[PROVIDED DATA — start]

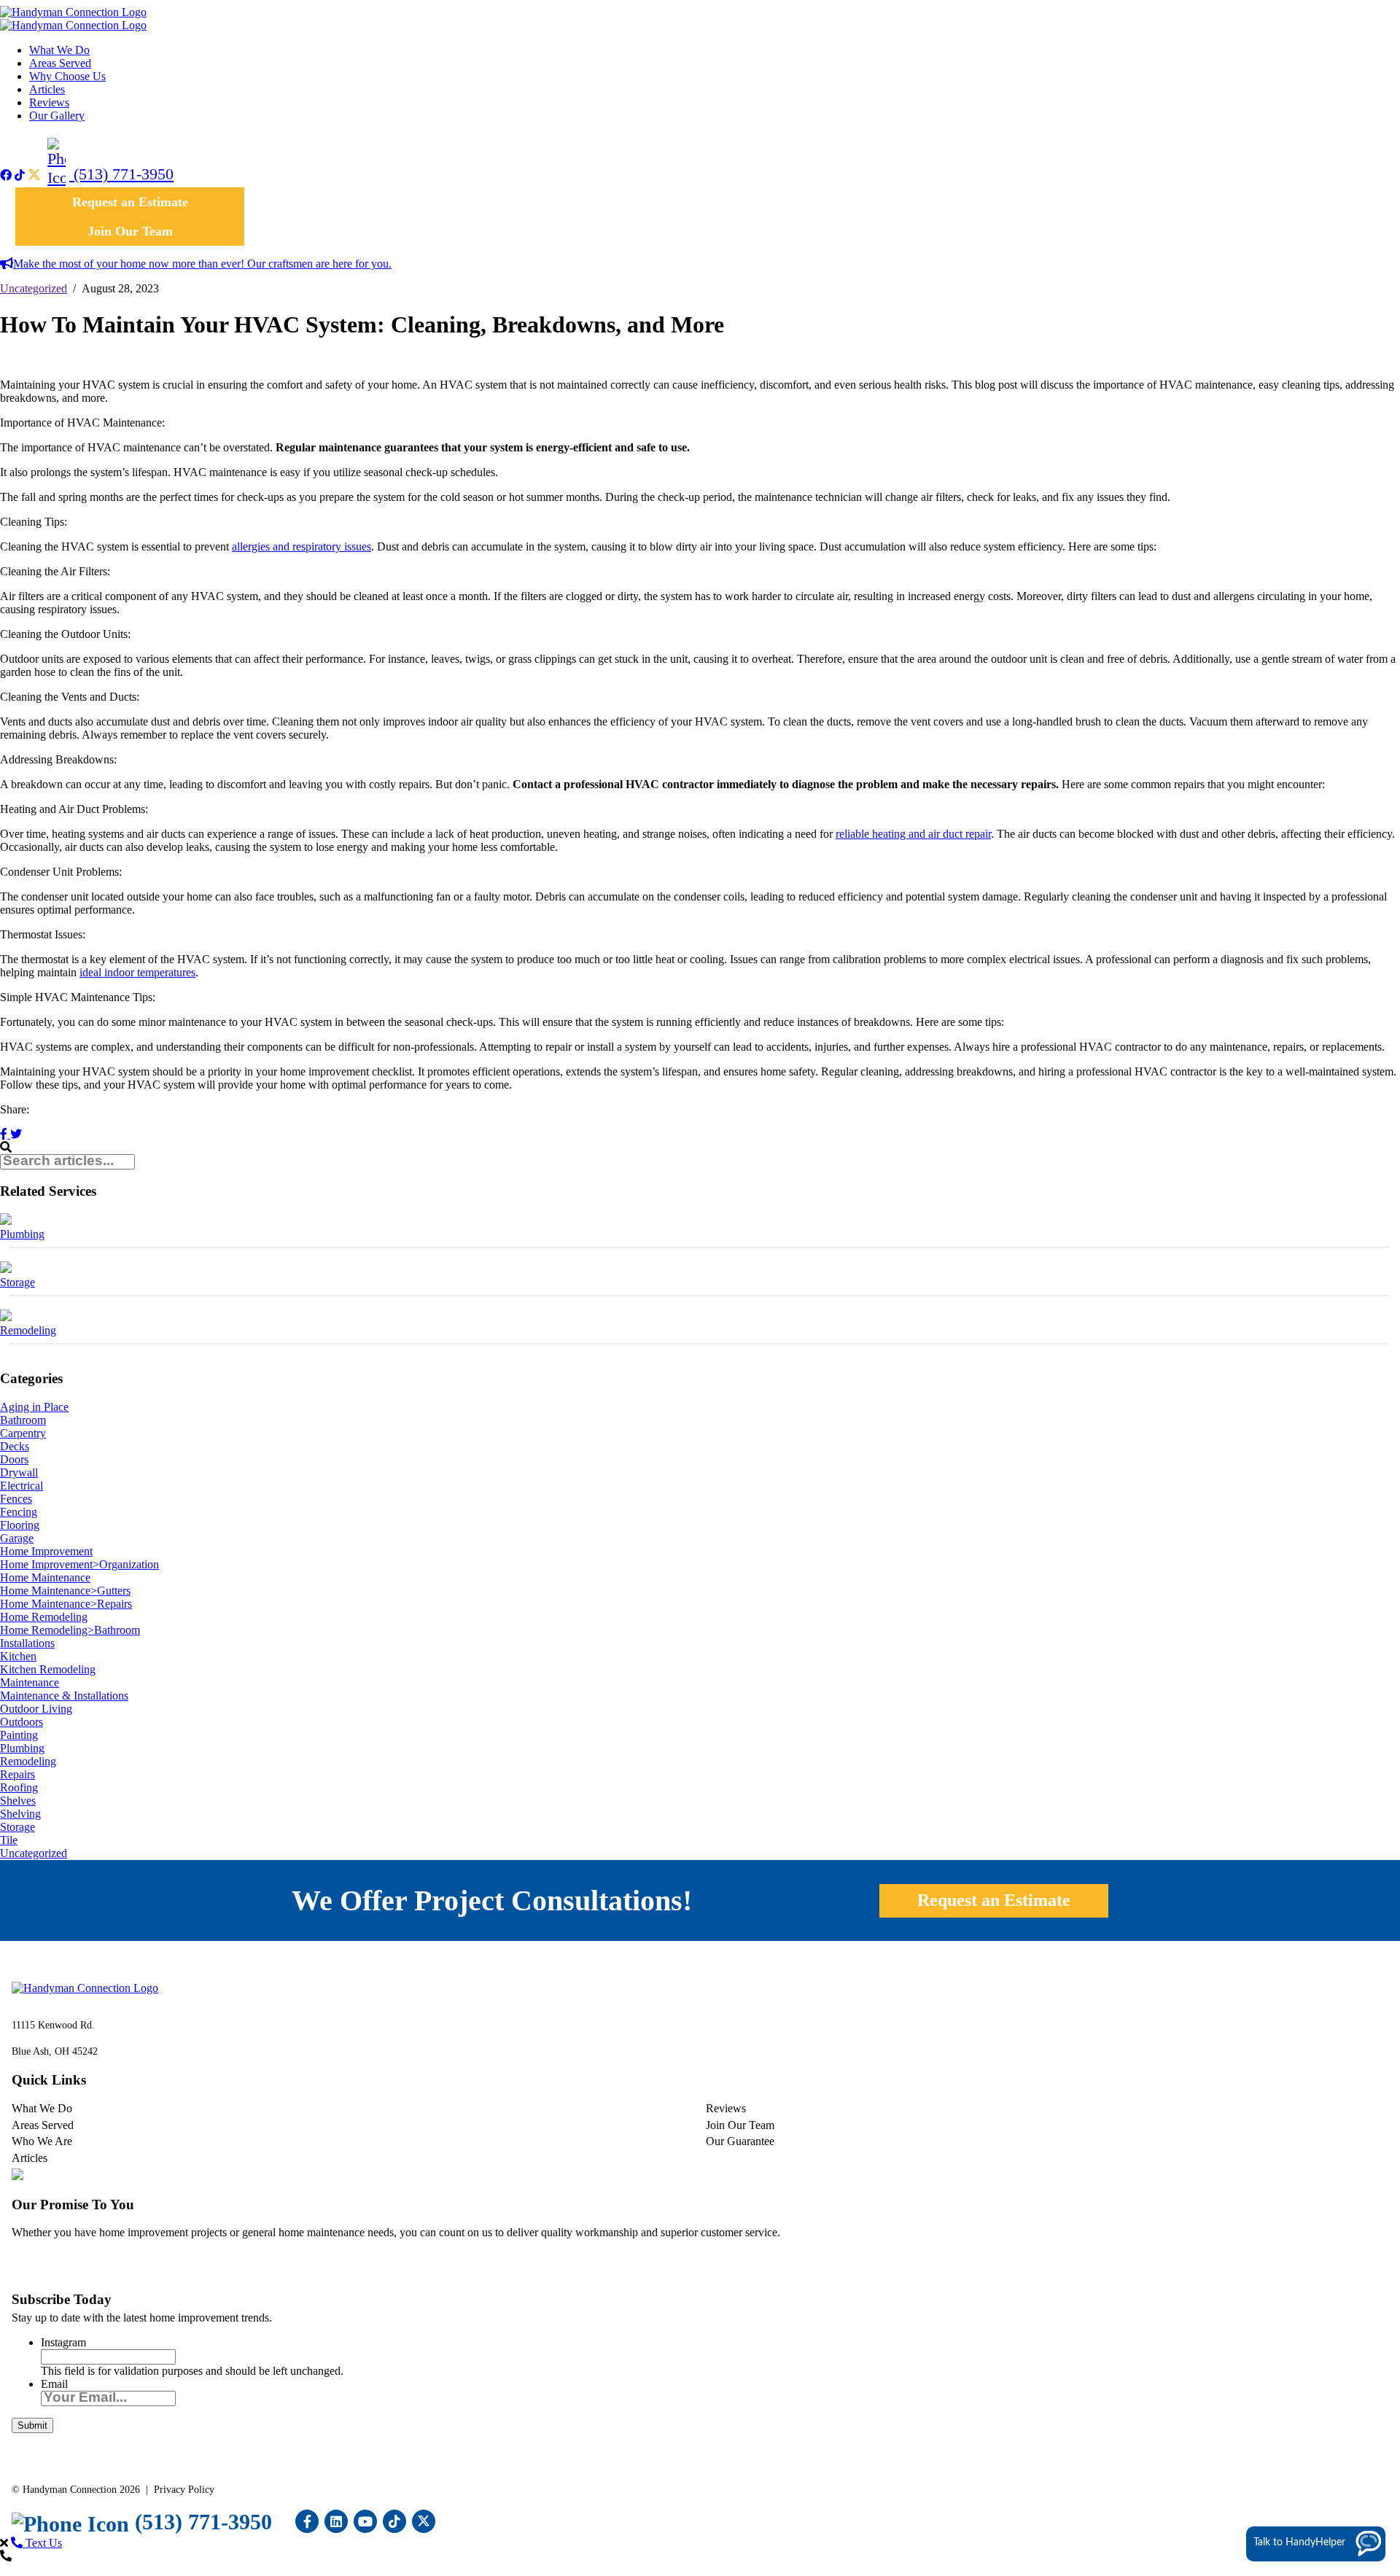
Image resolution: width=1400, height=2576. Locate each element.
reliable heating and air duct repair (913, 834)
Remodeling (28, 1330)
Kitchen (18, 1656)
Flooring (19, 1525)
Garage (17, 1538)
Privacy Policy (184, 2489)
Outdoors (21, 1722)
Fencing (18, 1512)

[PROVIDED DATA — finish]

▸ WORK REQUEST
Write out the lines above exactly, but only from the one containing "reliable heating and" through the last one.

▸ ANSWER SPACE
reliable heating and air duct repair (913, 834)
Remodeling (28, 1330)
Kitchen (18, 1656)
Flooring (19, 1525)
Garage (17, 1538)
Privacy Policy (184, 2489)
Outdoors (21, 1722)
Fencing (18, 1512)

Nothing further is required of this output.